[Pixel coordinate grounding data]

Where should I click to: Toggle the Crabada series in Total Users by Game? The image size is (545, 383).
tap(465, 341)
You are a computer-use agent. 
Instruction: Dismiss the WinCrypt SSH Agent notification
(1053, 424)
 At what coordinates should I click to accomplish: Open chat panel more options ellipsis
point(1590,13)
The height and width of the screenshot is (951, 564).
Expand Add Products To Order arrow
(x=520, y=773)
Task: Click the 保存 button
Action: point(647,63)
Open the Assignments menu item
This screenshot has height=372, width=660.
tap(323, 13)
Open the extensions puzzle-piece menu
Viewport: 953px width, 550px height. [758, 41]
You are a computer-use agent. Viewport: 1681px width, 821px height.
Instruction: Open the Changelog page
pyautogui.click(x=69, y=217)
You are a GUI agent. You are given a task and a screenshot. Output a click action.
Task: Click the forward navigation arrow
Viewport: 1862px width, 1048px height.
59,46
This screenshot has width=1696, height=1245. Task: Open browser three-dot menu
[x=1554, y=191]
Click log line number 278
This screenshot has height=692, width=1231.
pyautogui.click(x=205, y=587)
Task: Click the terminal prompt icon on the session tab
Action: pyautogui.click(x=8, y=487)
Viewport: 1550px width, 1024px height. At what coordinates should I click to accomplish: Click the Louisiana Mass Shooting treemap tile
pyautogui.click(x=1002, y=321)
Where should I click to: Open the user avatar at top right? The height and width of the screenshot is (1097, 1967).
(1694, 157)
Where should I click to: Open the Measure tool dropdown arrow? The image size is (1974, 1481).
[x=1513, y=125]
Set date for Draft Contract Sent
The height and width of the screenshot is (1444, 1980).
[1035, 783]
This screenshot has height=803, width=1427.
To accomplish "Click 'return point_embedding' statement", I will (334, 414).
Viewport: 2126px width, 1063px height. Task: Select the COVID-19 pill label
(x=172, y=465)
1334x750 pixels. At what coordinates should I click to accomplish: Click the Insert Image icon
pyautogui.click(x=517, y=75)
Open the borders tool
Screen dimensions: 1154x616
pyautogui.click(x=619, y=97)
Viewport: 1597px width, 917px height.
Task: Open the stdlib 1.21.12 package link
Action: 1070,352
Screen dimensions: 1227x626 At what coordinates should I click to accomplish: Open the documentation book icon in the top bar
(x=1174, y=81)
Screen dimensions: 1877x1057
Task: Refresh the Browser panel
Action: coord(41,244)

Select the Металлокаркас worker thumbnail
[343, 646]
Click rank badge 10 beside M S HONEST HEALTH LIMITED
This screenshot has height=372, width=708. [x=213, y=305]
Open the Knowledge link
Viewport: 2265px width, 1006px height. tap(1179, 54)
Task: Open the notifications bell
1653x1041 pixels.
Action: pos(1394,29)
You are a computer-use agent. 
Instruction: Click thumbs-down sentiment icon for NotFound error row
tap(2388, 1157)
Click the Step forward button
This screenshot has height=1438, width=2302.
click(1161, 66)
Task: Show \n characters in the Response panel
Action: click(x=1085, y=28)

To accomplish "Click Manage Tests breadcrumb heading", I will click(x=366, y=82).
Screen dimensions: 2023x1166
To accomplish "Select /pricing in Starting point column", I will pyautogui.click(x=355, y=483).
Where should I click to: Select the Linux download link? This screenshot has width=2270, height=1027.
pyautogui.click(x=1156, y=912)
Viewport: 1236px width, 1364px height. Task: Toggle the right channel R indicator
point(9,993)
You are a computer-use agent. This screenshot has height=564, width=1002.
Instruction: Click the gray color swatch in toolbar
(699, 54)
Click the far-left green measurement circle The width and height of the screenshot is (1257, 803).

Work instructions
Which lines in the records above contain the word "computer"? Return each of them.

Answer to the exercise
You are a computer-use agent. 
You are a computer-use agent. Viewport: 1681px width, 821px height.
You are a computer-use agent. 
You are a computer-use agent. This screenshot has height=564, width=1002.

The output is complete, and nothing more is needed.